La selección de temas para la creación de de nuevas Guías de Práctica Clínica (GPC) debe basarse, en primer lugar, la enfermedad de la población y su impacto en la salud. Esto implica priorizar aquellas condiciones que presentan alta prevalencia, mortalidad o que generan discapacidad significativa en la población, ya que estas representan un mayor desafío para los sistemas sanitarios. En este sentido, Graham et al. (2006) señalan que la priorización de temas en salud debe considerar la magnitud del problema y su relevancia epidemiológica, con el objetivo de orientar las intervenciones hacia problemas que produzcan un mayor beneficio para la población.

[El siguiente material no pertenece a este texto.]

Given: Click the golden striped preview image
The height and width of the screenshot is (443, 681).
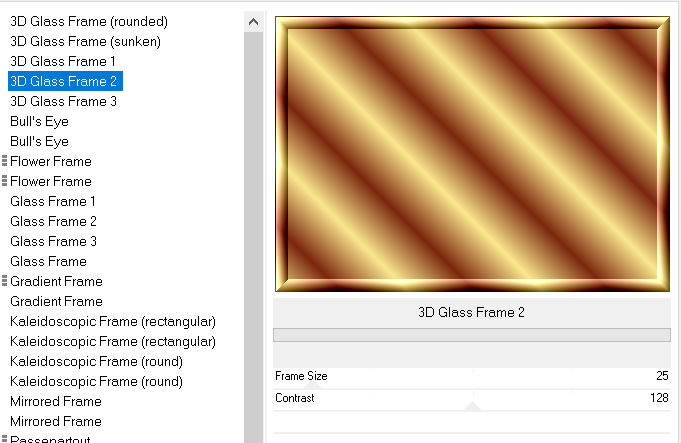Looking at the screenshot, I should click(x=471, y=150).
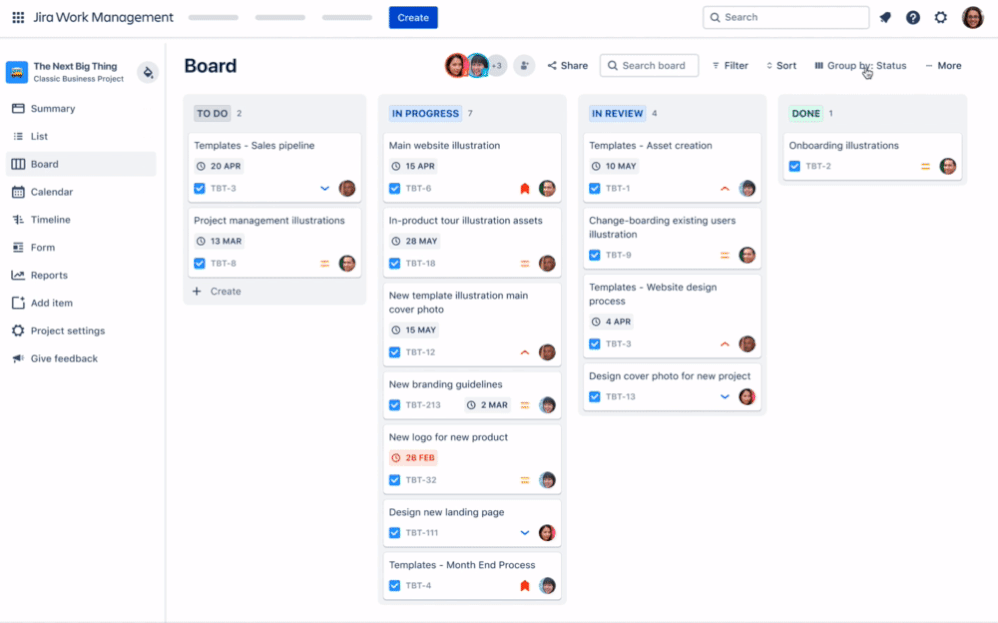This screenshot has width=998, height=623.
Task: Collapse subtasks on the TBT-12 card
Action: pos(524,352)
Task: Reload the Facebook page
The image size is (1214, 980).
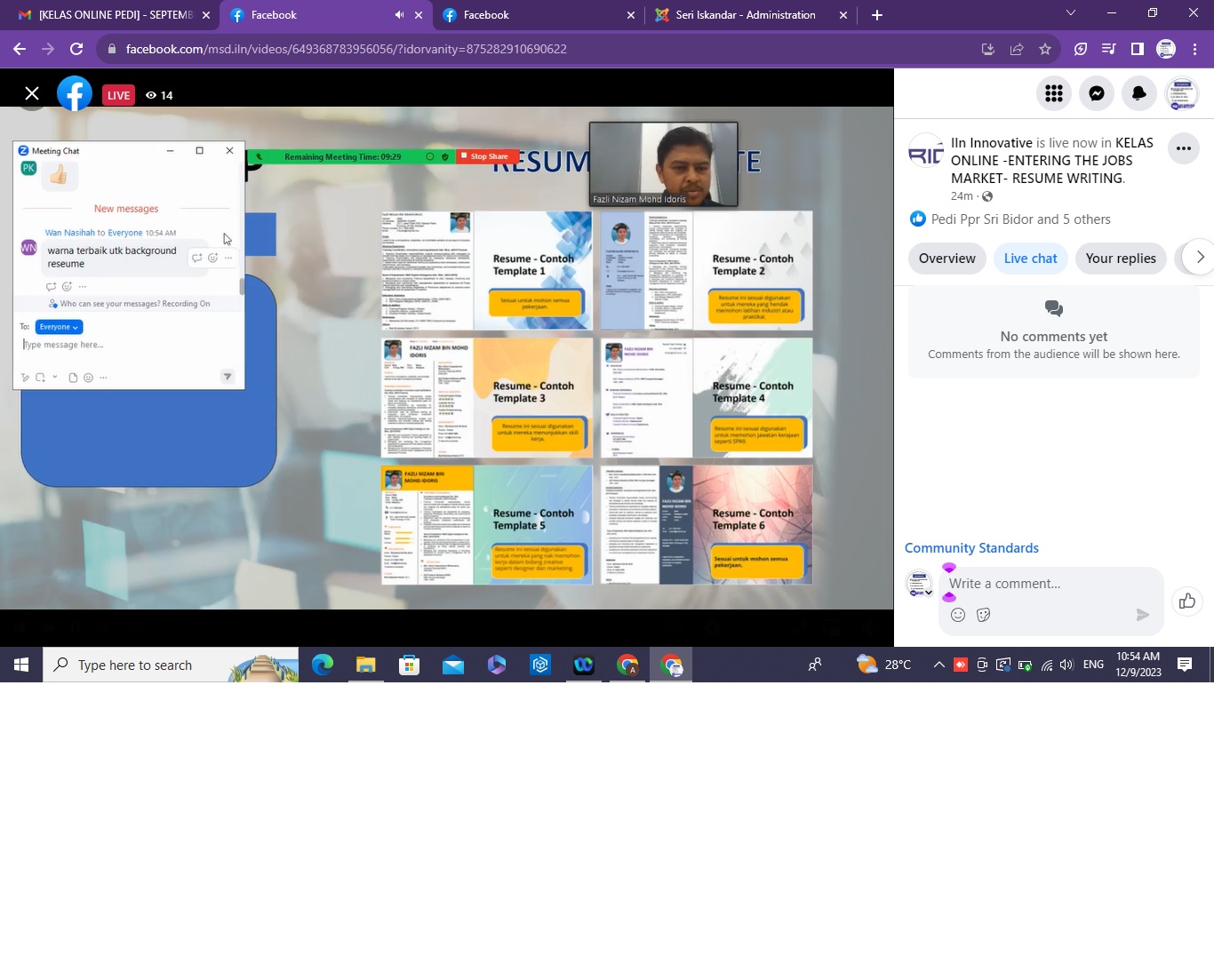Action: 76,49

Otro criterio importante es la variabilidad en la práctica clínica y la existencia de brechas entre la evidencia científica y la atención brindada. Cuando existen maneras diferentes en como los profesionales manejan una misma condición, las GPC permiten estandarizar la atención y mejorar la calidad de los servicios de salud. Woolf et al. (1999) destacan que las guías clínicas contribuyen a reducir la variabilidad injustificada en la práctica médica, promoviendo decisiones clínicas basadas en evidencia y favoreciendo mejores resultados para los pacientes.
Asimismo, es fundamental considerar la disponibilidad de evidencia científica sólida y la factibilidad de implementación en el contexto del sistema de salud. Las recomendaciones incluidas en las GPC deben basarse en evidencia de calidad y ser aplicables a la realidad del sistema sanitario. Según Guyatt et al. (2011), el desarrollo de guías clínicas requiere metodologías rigurosas que permitan revisar si la calidad de la evidencia e implementar sugerencias confiables para apoyar la toma de decisiones clínicas.
Bibliografía:
Graham, I. D., Logan, J., Harrison, M. B., Straus, S. E., Tetroe, J., Caswell, W., & Robinson, N. (2006). Perdidos en la traducción del conocimiento: Es hora de un mapa. Journal of Continuing Education in the Health Professions, 26(1), 13–24.
Guyatt, G. H., Oxman, A. D., Vist, G. E., Kunz, R., Falck-Ytter, Y., Alonso-Coello, P., & Schünemann, H. J. (2011). GRADE: Un consenso emergente para clasificar la calidad de la evidencia y la fuerza de las recomendaciones. BMJ, 336(7650), 924–926.
Woolf, S. H., Grol, R., Hutchinson, A., Eccles, M., & Grimshaw, J. (1999). Guías clínicas: beneficios potenciales, limitaciones y riesgos de las guías de práctica clínica. BMJ, 318(7182), 527–530.